New Hampshire veterans who have been waiting more than three months for an appointment to see a specialist at the Manchester VA Medical Center now have the option of receiving treatment from a non-VA physician.

Staff at the center are in the process of contacting 118 Granite State veterans who are on an “electronic wait list” of former troops who have been unable to see a VA physician in 90 days or less, said Tammy Krueger, director of the Manchester VA Medical Center.

Veterans’ hospitals and medical centers have the authority to arrange fee-based care for patients outside the veteran’s health care network. But in the wake of an audit by the Department of Veterans Affairs that identified more than 57,000 American veterans who have been waiting more than 90 days to see a doctor, the choice of non-VA treatment is being expanded.

“We prefer to offer VA services internally,” Krueger said. “But when that timeliness is not available, certainly to offer the care in the community is an alternative. It is minimal, and we will continue to try to keep it minimal, but we want to insure that we are providing timely care to all veterans.”

The Manchester VA Medical Center and its four community-based clinics treat about 24,000 veterans a year – about 20 percent of the state’s total veteran population – on an annual budget of $136 million.

In addition to new veterans returning from Iraq and Afghanistan, who appear to be relying on VA services to a greater extent than veterans of other conflicts, an aging Vietnam-era population is putting more strain on the system.
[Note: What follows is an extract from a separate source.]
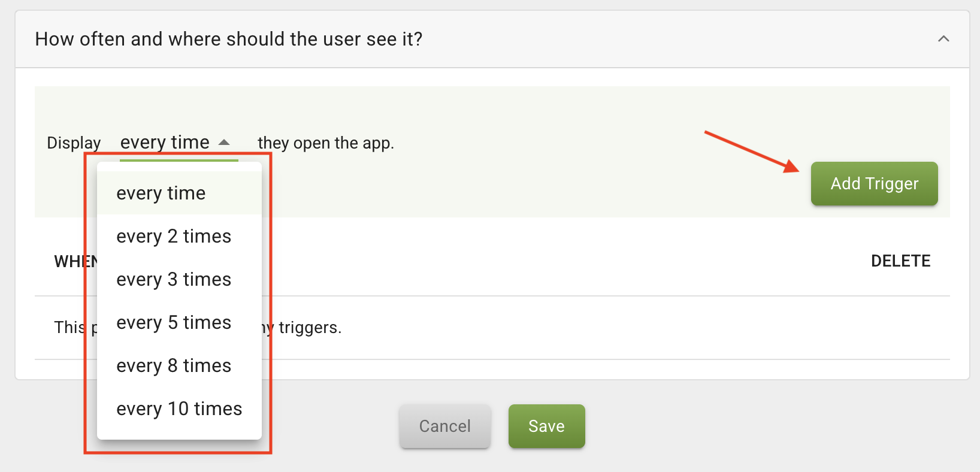Select 'every time' in the dropdown list
This screenshot has height=472, width=980.
(161, 193)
This week’s audit findings revealed fewer problems in Manchester compared to some other VA facilities.

For instance, 98 percent of veterans seeking care at the Manchester facility were able to see a doctor within 30 days. That’s better than the national average of 96 percent.

The audit – a snapshot of data collected May 15 - found that newly enrolled veterans wait an average of almost 20 days to see a primary care physician at the Manchester facility. That’s six days longer than the VA's 14-day scheduling goal, but on par with the national average.

In the area of specialty care, however, wait times begin to get longer. New patients seeking mental health treatment had to wait an average of 23 days for an initial appointment, and wait times for other specialists average about 38 days.

New Hampshire veterans seeking appointments in two specialty areas – pain management and audiology – are waiting the longest for treatment, Krueger said. To meet the growing demand, the Manchester VA is recruiting and hiring more staff in both areas.

Krueger said the Manchester VA has worked hard the last two years to increase veterans’ access to mental health care, an area that came under scrutiny in 2012.

That’s when the Manchester VA’s former mental health administrator told the Senate Committee on Veterans’ Affairs that the center’s staff was “gaming the system” to meet performance measures that were tied to executive pay and bonuses.

The allegations by the former administrator, Nicholas Tolentino, were similar to the findings of a VA inspector general’s report released two weeks ago that showed appointment schedulers in Phoenix had falsified data to conceal long delays in veterans' treatment.

Krueger, who has been at the Manchester VA for three years and was named director in February, said mental health staffing has doubled since 2012, to about 60, and that the department is still growing. “With future positions that have been funded, we’ll be up to 68 employees once we recruit those positions,” she said.

The Manchester VA has taken steps to improve its scheduling process, Krueger said. Those steps include new competency standards, mandatory re-training for schedulers and regular audits of their work.

“Certainly as an organization we take this work seriously,” Krueger said. “We work regularly with the staff to identify what’s working and how we can change our practices to make it even better, and we certainly incorporate veterans' feedback into how we can improve on a day-to-day basis.

“There is always room for improvement and we will continue to strive for that.”